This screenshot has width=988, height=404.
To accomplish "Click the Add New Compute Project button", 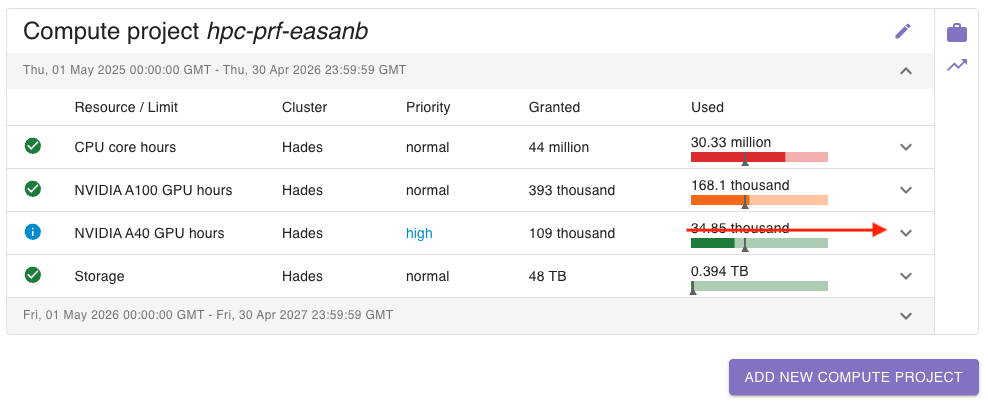I will click(853, 377).
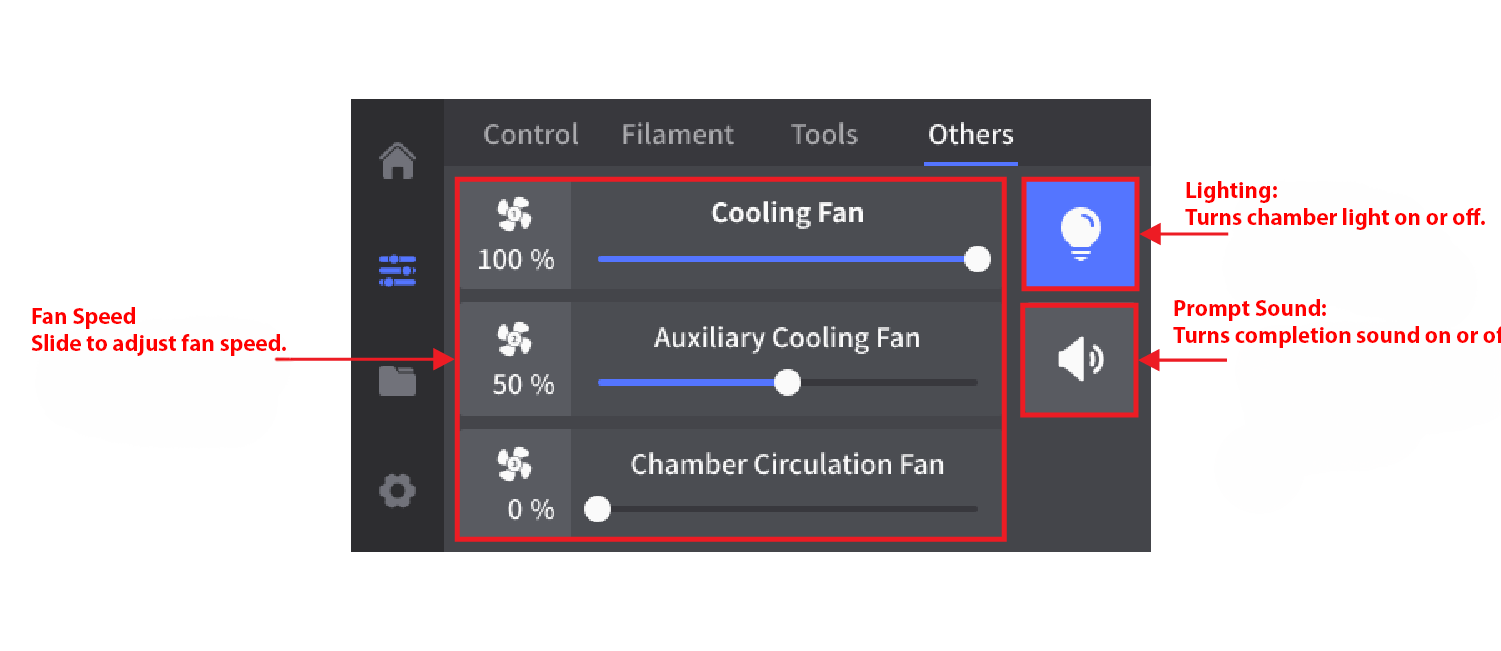This screenshot has width=1501, height=651.
Task: Open the printer controls panel from the sidebar
Action: tap(397, 271)
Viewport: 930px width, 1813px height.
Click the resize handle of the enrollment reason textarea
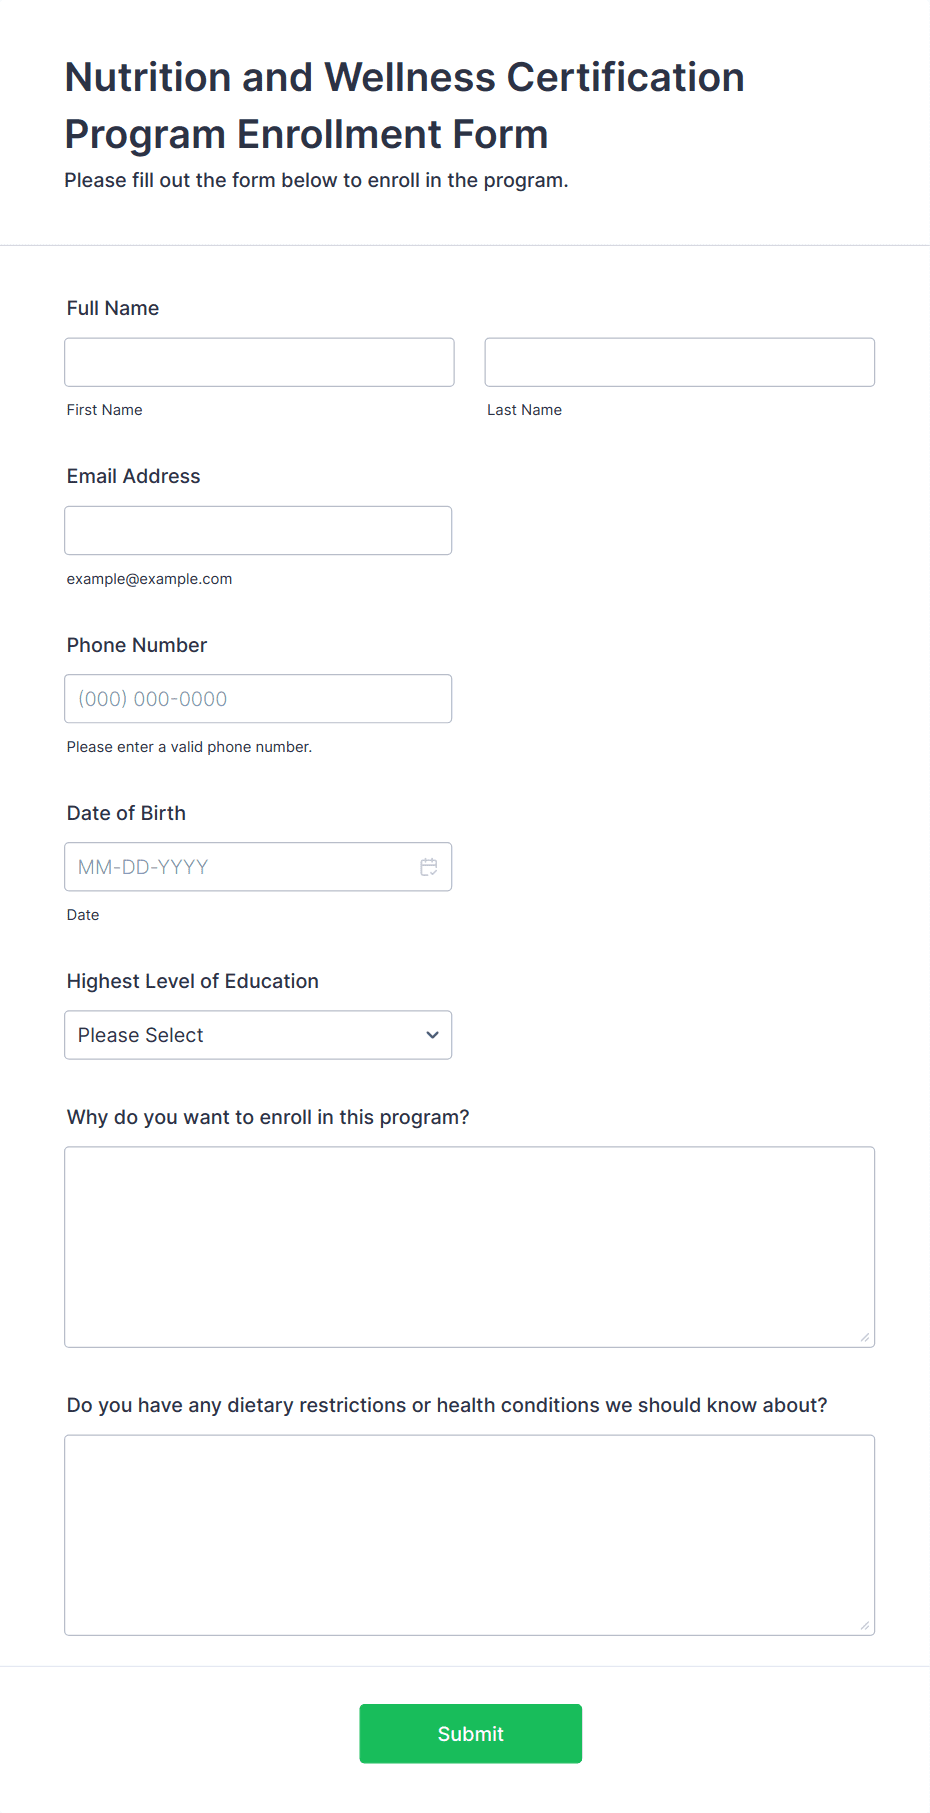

_ _ _ _ _ _ _

Only the lines from the one with "Viewport: 930px width, 1813px height." to the end of the listing, both ends included, should be retyped exactly; no pictures belong in the copy.

Viewport: 930px width, 1813px height.
Click the resize handle of the enrollment reason textarea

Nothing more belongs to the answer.